Il existe une multitude de raisons qui font qu’une personne est célibataire ou non. Pour quelques hommes, ces raisons résultent d’un rapport conflictuel avec les femmes. Ils se font appeler les incels8 et partagent une vision masculiniste. Ils ont perdu l’espoir d’un jour rencontrer l’amour et vouent par conséquent une haine envers la gent féminine. Il s’agit bien d’une forme d’extrémisme.

Une souffrance peut résulter du célibat, notamment lorsque la personne dispose d’un entourage composé de couples. Parfois, les célibataires vont jusqu’à éviter les sorties ou certaines activités par crainte d’être vus seuls et de risquer la stigmatisation. Il arrive aussi que les couples et les célibataires s’éloignent, consciemment ou non, pour former avec d’autres des groupes homogènes.
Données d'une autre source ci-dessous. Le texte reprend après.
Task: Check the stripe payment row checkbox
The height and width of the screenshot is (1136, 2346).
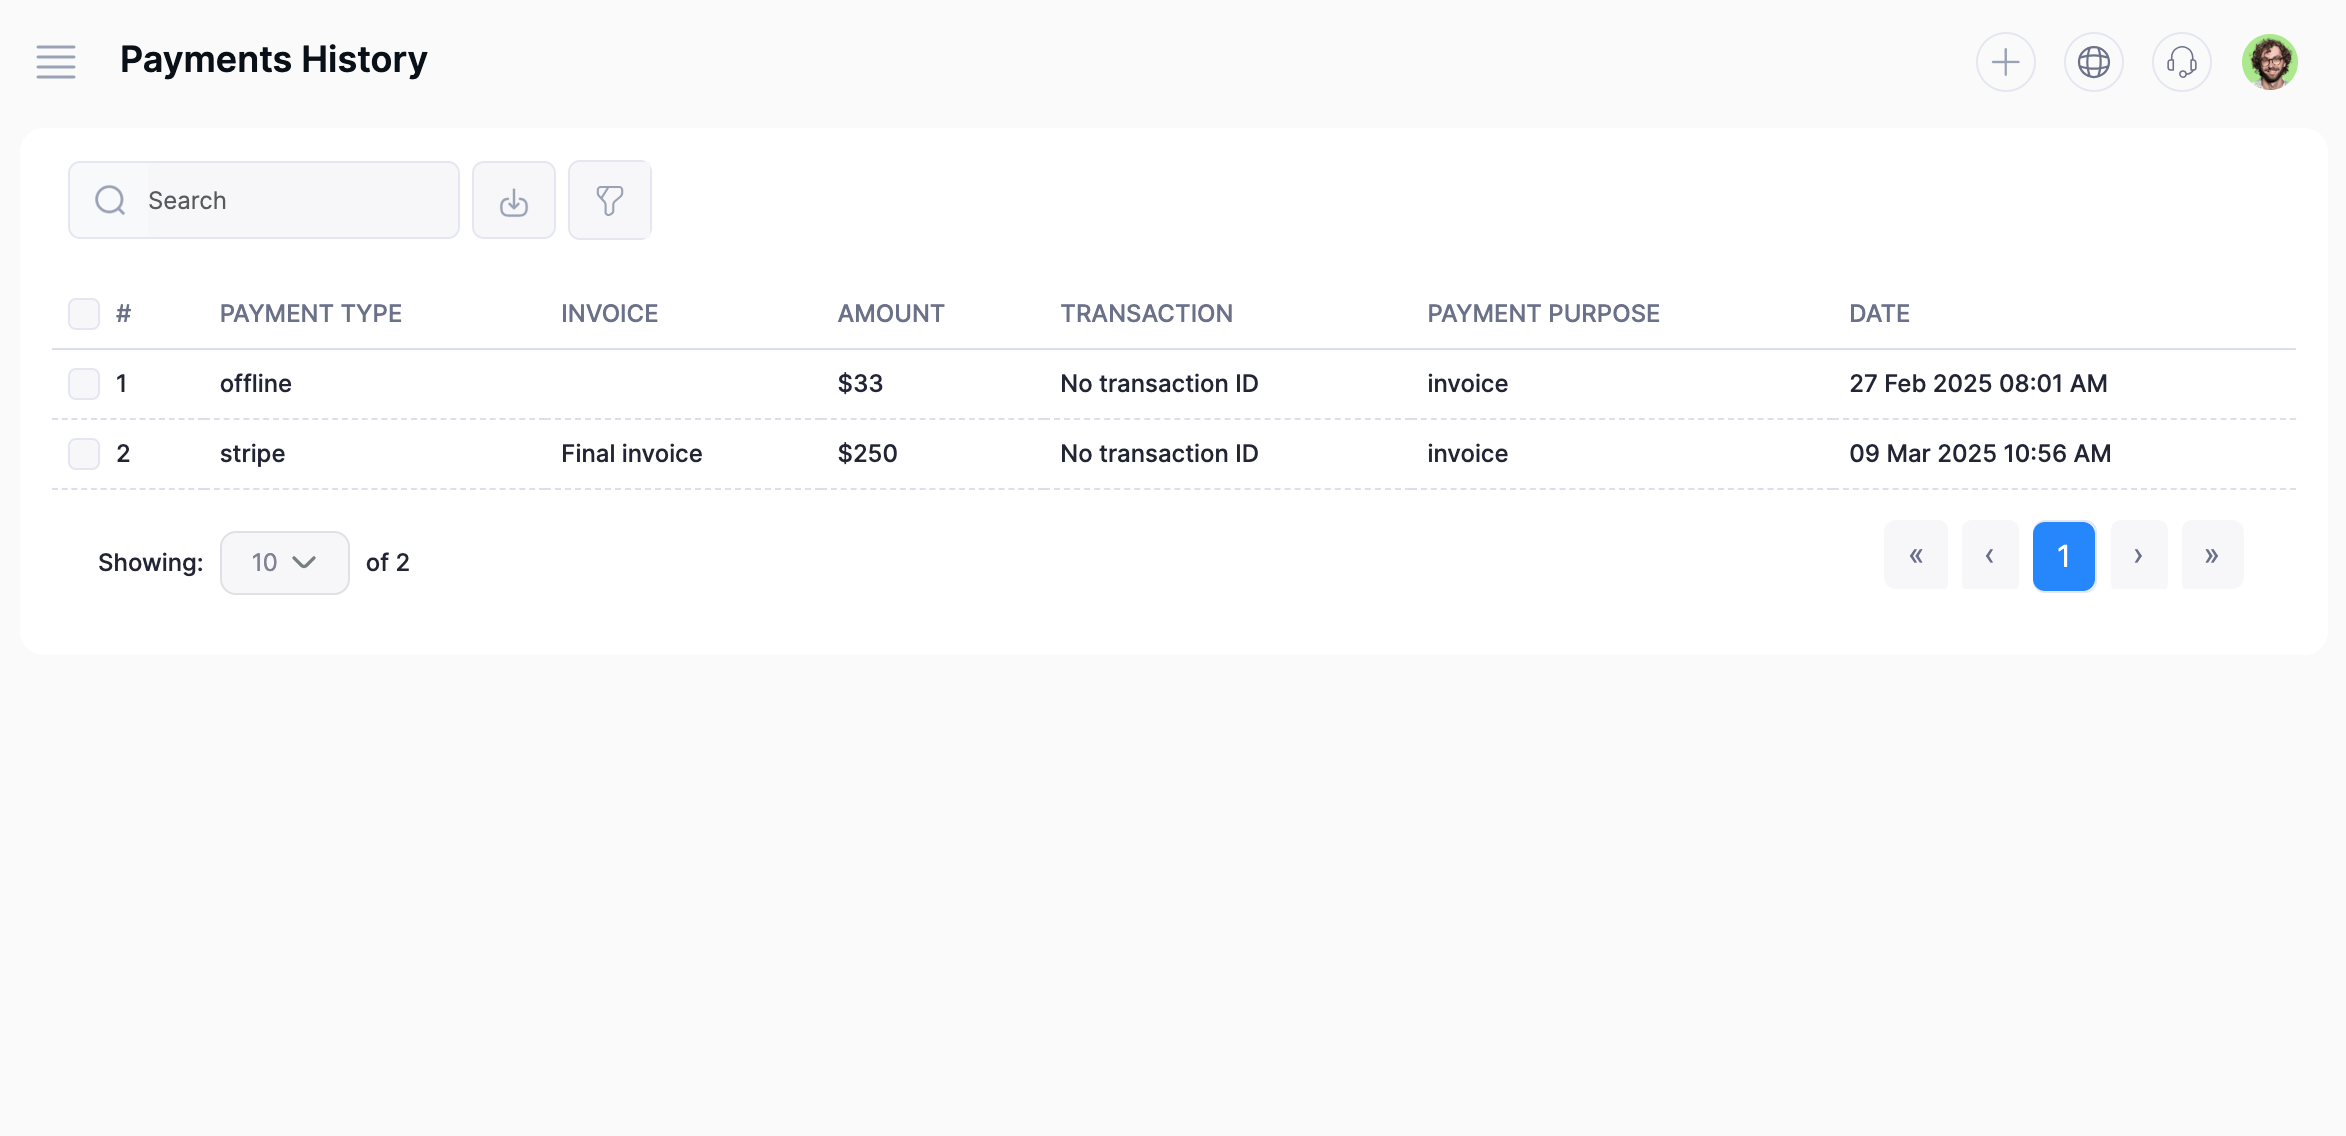Action: pyautogui.click(x=84, y=454)
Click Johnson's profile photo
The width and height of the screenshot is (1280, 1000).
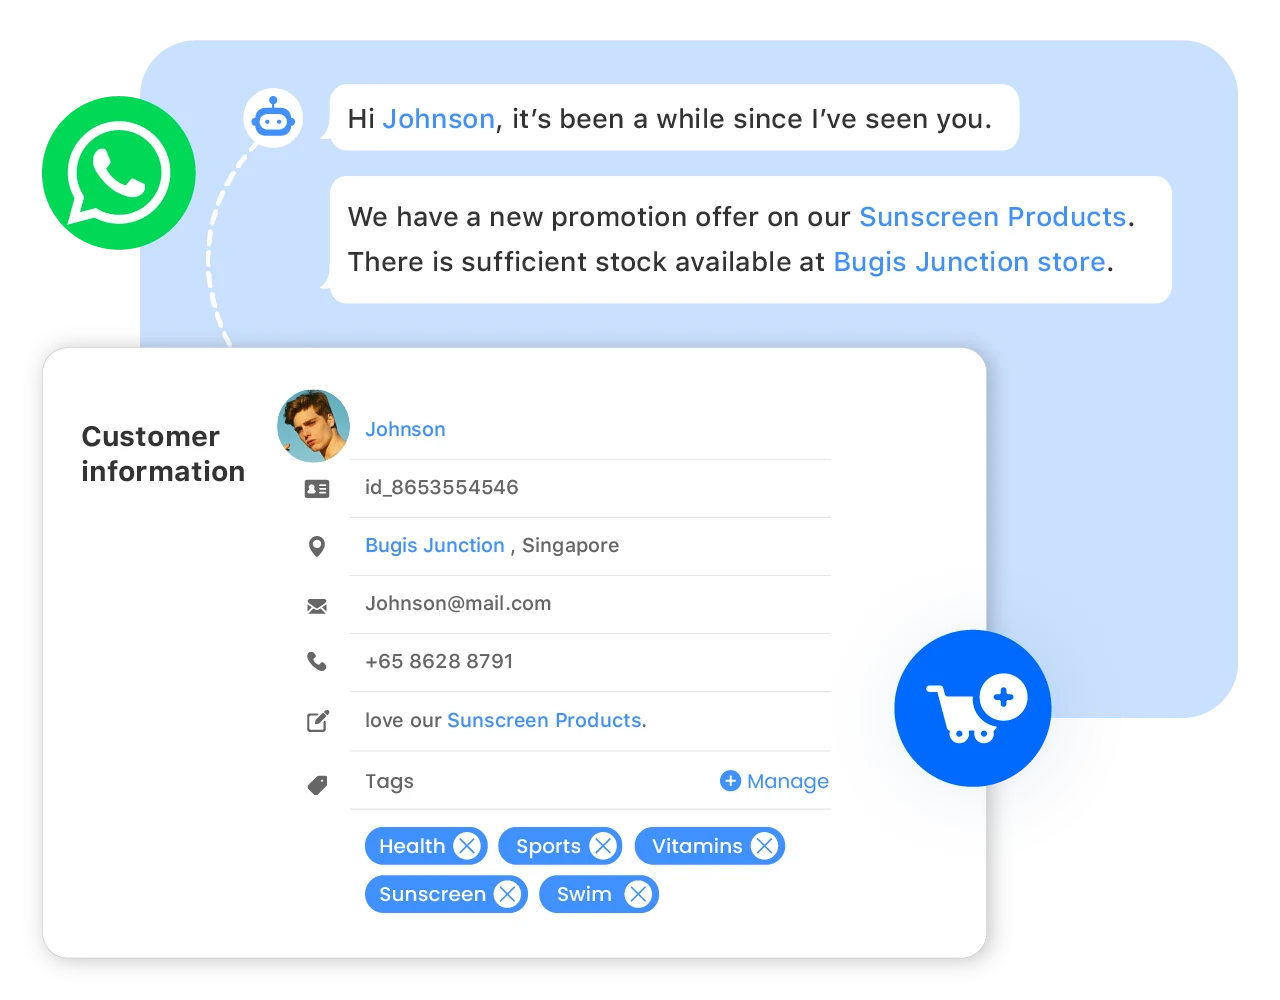[x=314, y=426]
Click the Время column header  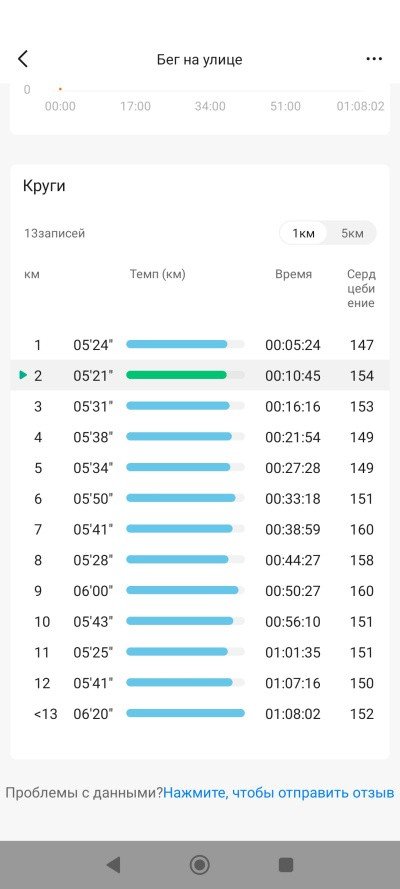(x=293, y=274)
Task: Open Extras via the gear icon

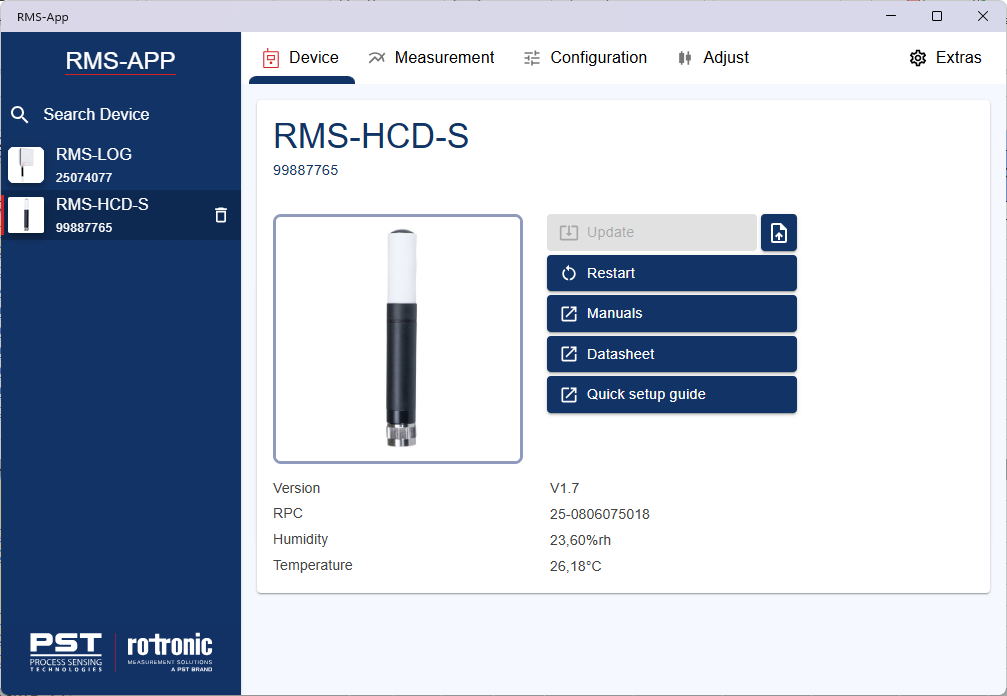Action: 918,58
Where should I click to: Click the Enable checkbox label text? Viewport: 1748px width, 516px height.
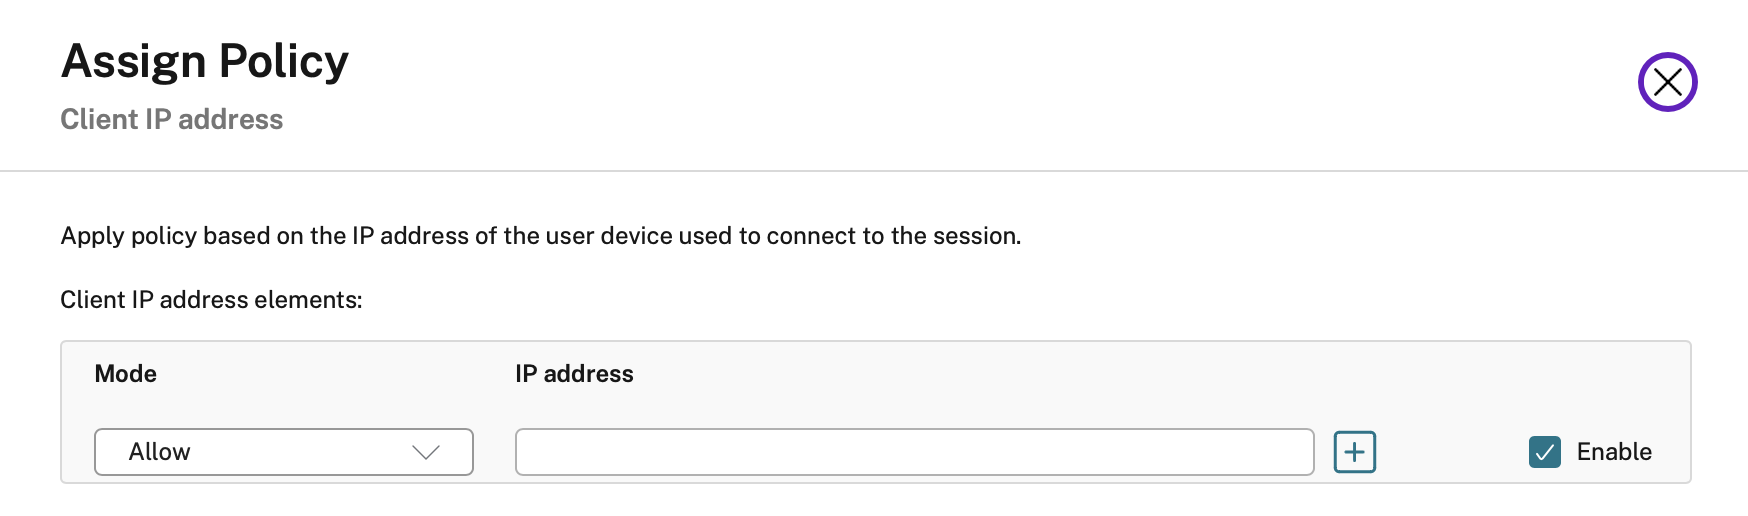coord(1613,452)
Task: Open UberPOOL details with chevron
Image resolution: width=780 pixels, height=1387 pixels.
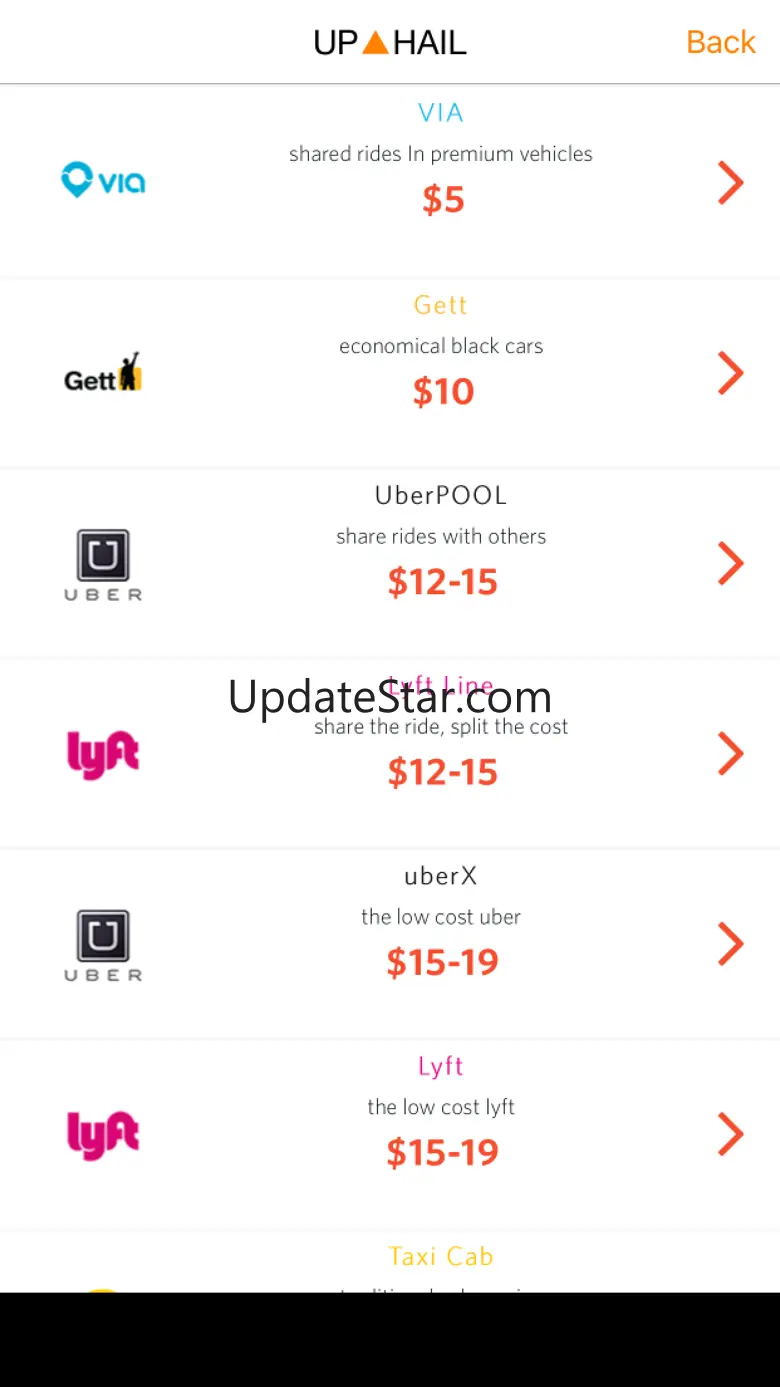Action: pyautogui.click(x=731, y=564)
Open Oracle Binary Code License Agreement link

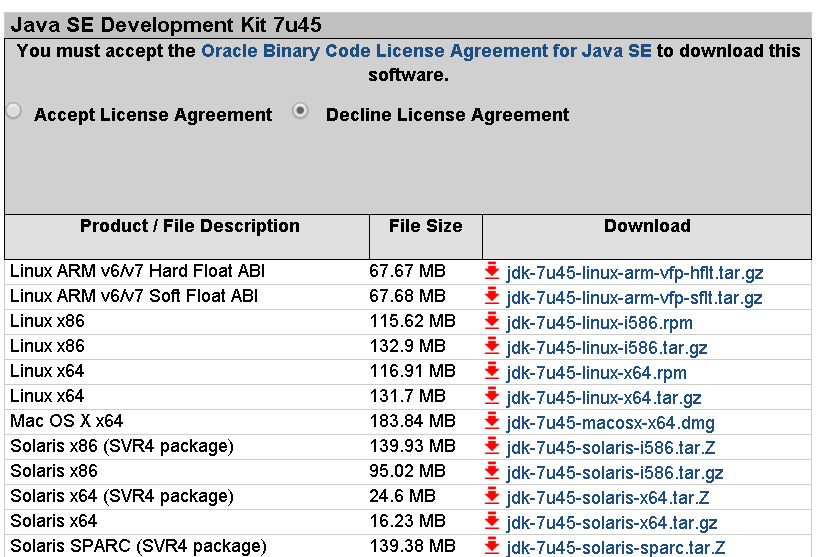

Le sentiment d’être isolé suite à une rupture va en grandissant avec l’âge. Retrouver une vie sociale épanouissante peut sembler impossible lorsque la séparation est douloureuse, on perd ses repères. Ce n’est bien évidemment pas une fatalité. Lorsque la page se tourne, c’est un renouveau qui se dessine.

Chacun vit sa séparation et/ou son célibat à sa manière. Quel que soit son projet de vie en matière d’amour, chacun devrait pouvoir le vivre sans crainte d’être jugé par son entourage. Être célibataire présente pour certains des avantages comme des inconvénients, il en va de même pour les couples. Il n’y a pas de situation plus idéale que d’autre, si ce n’est celle dans laquelle on se sent bien9.

 

 

 

 

 


 

1. BERGSTRÖM M., COURTEL F, et VIVIER G., « La vie hors couple, une vie hors norme ? Expériences du célibat dans la France contemporaine », Population, 2019.
2. Ibid.
3. « Célibataire, Emma Watson n’a pas besoin d’un homme dans sa vie », 07/11/19 : https://www.cinenews.be/ (consulté le 12/11/19).
4. LEVENSON C., « En Chine, des employées célibataires bénéficient de "congés rencontres" », 24/01/19 : http://www.slate.fr/ (consulté le 12/11/19).
5. CUVELIER Gw., « Un festival réservé aux célibataires est organisé à Amsterdam », 03/09/19 : https://www.flair.be/ (consulté l 12/11/19).
6. CUVELIER Gw., « Au Canada, ces caddies pour célibataires vous aident à trouver l’amour au supermarché », 27/03/19 : https://www.flair.be/ (consulté le 19/11/19).
7. VLIEX L., « Le 11 novembre est la Saint-Valentin des célibataires » 11/11/18 : https://www.flair.be/ (consulté le 19/11/19).
8. Contraction des mots « involuntary celibate » soit « célibataire involontaire ».
9. Analyse rédigée par Violette Soyez.